Expected result: ~900K-1.2M req/s


Quick Wins (This Weekend)

These four changes could get you to 250-300K req/s:

  1. Remove wasteful malloc in src/commands/server/server_command_handlers.c:104-121

    • Currently: allocate, copy, immediately free
    • Just remove it entirely
  2. Add pipelining to benchmark

    • Add -P N flag to send N requests before reading
    • Start with N=100
  3. Pre-allocate buffers per client

    • Add 4KB cmd_buffer and resp_buffer to client_t
    • Reuse for all operations
  4. Don't deep copy on GET

    • Lines 136-156 in src/core/hashtable.c
    • Return pointer instead of allocating + copying

Measurement Strategy

After each optimization phase:

  1. Run baseline benchmark:

    ./fkvs-benchmark -n 1000000 -c 25 -t set -r
  2. Profile with perf:

    perf record -g ./fkvs-server -c
    perf report
  3. Check for regressions:

    • Memory usage (should stay flat or decrease)
    • Latency percentiles (p50, p95, p99)
    • CPU utilization
  4. Document results:

    • Update this file with actual numbers
    • Note any unexpected bottlenecks discovered

Bottleneck Analysis (Current State)

Based on code review, expected hot spots:

  1. malloc/free - Every command allocates/frees memory (30-40% of CPU time)
  2. hashtable lookups - Linked list chaining causes cache misses (20-30%)
  3. memcpy - Deep copies on GET, unnecessary copies in SET (10-15%)
  4. Network I/O - Single recv/send per command (10-20%)
  5. Hash function - DJB2 is slow (5-10%)

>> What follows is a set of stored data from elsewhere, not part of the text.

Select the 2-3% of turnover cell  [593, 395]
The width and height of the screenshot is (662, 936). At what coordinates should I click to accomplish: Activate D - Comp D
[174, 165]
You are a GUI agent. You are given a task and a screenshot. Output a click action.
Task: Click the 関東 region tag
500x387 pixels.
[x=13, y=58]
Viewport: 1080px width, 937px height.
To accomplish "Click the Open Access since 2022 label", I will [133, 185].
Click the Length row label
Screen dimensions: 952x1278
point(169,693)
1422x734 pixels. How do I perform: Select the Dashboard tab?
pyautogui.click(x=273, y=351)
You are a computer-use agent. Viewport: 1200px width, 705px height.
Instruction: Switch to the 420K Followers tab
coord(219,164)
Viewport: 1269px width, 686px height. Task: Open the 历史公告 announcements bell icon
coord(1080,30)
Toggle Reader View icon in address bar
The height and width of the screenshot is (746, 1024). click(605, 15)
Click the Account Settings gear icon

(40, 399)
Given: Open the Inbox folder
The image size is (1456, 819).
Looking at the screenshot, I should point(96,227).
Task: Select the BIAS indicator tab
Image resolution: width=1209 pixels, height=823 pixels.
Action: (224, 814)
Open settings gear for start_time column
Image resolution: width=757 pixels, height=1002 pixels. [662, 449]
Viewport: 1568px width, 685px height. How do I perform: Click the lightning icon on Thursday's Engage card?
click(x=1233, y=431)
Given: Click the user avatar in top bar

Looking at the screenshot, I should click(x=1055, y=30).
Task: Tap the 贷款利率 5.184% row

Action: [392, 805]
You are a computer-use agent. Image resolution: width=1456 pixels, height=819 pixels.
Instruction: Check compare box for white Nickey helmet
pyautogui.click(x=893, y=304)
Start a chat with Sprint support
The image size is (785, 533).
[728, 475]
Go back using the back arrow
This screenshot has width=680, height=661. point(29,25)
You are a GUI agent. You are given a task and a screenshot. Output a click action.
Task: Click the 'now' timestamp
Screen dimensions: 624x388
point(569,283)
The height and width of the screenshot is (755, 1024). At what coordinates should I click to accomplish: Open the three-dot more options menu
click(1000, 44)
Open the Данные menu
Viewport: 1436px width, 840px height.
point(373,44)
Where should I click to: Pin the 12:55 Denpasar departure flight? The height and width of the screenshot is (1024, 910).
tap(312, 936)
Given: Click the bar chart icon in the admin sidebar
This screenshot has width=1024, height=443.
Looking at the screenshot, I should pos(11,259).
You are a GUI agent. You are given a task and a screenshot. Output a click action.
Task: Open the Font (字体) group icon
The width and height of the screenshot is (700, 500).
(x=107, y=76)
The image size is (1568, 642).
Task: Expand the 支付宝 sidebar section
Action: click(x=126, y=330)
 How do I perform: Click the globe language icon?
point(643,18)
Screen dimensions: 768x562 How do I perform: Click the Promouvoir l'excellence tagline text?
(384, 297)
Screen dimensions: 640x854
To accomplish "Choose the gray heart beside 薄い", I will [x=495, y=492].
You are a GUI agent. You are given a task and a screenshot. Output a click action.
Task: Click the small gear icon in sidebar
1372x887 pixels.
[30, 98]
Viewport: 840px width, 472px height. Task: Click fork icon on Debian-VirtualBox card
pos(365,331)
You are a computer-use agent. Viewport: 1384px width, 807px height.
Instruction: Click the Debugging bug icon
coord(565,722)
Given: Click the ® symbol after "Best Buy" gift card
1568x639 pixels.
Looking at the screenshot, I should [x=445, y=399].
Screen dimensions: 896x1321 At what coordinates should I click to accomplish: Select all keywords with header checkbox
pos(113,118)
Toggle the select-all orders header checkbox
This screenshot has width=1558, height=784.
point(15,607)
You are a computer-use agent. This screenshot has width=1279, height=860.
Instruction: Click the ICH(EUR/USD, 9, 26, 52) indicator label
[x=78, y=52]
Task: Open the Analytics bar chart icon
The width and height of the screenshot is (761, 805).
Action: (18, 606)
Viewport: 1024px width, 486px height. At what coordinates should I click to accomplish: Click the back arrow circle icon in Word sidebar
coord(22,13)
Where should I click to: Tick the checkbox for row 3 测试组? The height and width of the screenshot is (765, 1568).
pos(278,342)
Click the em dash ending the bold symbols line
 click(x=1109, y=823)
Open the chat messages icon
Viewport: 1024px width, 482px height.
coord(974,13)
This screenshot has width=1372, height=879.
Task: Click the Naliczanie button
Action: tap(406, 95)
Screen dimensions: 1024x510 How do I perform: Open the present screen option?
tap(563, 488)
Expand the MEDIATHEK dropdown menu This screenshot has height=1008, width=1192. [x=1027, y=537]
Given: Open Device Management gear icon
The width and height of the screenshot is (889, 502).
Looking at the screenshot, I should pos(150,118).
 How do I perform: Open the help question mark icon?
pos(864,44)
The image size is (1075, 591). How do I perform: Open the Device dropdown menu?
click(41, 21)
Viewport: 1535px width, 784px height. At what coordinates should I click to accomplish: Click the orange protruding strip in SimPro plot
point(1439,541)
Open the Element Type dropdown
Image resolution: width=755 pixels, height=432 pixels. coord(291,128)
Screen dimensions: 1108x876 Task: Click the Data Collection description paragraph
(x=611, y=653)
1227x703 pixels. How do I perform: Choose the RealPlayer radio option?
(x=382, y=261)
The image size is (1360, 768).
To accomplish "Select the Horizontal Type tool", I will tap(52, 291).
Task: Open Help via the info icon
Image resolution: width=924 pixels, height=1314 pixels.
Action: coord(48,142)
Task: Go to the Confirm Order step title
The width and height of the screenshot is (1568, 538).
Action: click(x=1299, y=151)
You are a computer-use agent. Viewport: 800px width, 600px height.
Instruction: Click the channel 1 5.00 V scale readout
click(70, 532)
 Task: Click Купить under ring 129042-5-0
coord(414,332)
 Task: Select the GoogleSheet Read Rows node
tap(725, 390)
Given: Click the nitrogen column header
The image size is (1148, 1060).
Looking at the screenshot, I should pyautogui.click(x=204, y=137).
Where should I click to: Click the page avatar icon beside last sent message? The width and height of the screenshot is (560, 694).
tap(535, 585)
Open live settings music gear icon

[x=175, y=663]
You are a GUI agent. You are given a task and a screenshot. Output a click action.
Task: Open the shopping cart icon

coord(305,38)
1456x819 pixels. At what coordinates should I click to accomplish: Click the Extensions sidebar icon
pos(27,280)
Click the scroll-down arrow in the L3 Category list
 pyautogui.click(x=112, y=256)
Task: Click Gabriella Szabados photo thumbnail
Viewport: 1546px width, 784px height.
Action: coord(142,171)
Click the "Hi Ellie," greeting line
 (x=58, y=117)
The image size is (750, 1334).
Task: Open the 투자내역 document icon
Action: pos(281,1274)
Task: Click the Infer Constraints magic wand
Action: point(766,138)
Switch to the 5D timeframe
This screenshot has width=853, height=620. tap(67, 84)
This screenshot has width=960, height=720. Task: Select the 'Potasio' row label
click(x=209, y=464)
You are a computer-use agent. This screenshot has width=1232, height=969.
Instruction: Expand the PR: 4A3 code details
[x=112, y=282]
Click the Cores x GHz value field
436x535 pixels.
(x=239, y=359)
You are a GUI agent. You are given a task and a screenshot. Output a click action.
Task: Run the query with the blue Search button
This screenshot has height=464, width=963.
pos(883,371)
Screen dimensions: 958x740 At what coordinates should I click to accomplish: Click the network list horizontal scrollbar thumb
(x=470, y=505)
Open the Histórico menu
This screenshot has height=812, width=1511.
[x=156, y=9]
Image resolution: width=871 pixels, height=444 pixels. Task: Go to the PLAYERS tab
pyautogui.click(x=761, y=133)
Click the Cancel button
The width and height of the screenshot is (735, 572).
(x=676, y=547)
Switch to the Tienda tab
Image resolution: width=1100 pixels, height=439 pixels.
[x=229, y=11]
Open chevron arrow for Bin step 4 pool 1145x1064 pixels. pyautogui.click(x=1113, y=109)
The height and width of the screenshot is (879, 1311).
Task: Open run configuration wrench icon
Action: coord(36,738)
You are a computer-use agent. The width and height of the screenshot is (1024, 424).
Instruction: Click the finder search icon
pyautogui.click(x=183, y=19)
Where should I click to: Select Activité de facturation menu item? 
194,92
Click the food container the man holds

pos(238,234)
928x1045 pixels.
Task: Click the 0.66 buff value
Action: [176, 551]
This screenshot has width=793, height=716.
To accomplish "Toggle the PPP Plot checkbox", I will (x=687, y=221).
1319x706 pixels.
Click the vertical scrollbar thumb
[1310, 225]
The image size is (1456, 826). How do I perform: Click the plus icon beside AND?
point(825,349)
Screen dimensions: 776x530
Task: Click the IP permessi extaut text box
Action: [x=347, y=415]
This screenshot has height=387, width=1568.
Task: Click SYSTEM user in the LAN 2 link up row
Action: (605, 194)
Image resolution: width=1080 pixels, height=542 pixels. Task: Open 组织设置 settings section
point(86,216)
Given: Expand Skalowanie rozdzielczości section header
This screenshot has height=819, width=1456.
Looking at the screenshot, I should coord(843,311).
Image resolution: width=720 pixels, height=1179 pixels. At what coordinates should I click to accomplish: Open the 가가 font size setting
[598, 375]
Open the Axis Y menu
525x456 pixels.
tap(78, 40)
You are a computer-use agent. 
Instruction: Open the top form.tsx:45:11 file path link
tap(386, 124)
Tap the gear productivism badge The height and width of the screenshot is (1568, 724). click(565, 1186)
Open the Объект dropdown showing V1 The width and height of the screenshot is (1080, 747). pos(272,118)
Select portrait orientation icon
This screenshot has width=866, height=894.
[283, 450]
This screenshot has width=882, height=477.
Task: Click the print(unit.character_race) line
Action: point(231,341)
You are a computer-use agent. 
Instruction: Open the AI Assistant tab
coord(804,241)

Run perf record to validate these assumptions.


References


Known Bugs (Fix Before Optimizing)

1. SET handler stores values twice for integers

File: src/commands/server/server_command_handlers.c:112-118

if (!is_integer(&buffer[pos_value], value_len)) {
    set_value(table, &buffer[pos_key], key_len, &buffer[pos_value],
              value_len, VALUE_ENTRY_TYPE_RAW);
}

set_value(table, &buffer[pos_key], key_len, &buffer[pos_value], value_len,
          VALUE_ENTRY_TYPE_INT);

The second set_value call runs unconditionally, so every key ends up with VALUE_ENTRY_TYPE_INT encoding regardless of actual type. For integer values, set_value is called twice on the same key — the first call (RAW) is immediately overwritten by the second (INT). This is both a correctness issue (non-integer values get INT encoding) and a performance issue (8 mallocs per SET for integer values instead of 4).

Fix: The logic should be inverted — store as INT only when is_integer() is true, otherwise store as RAW. A single set_value call per SET command.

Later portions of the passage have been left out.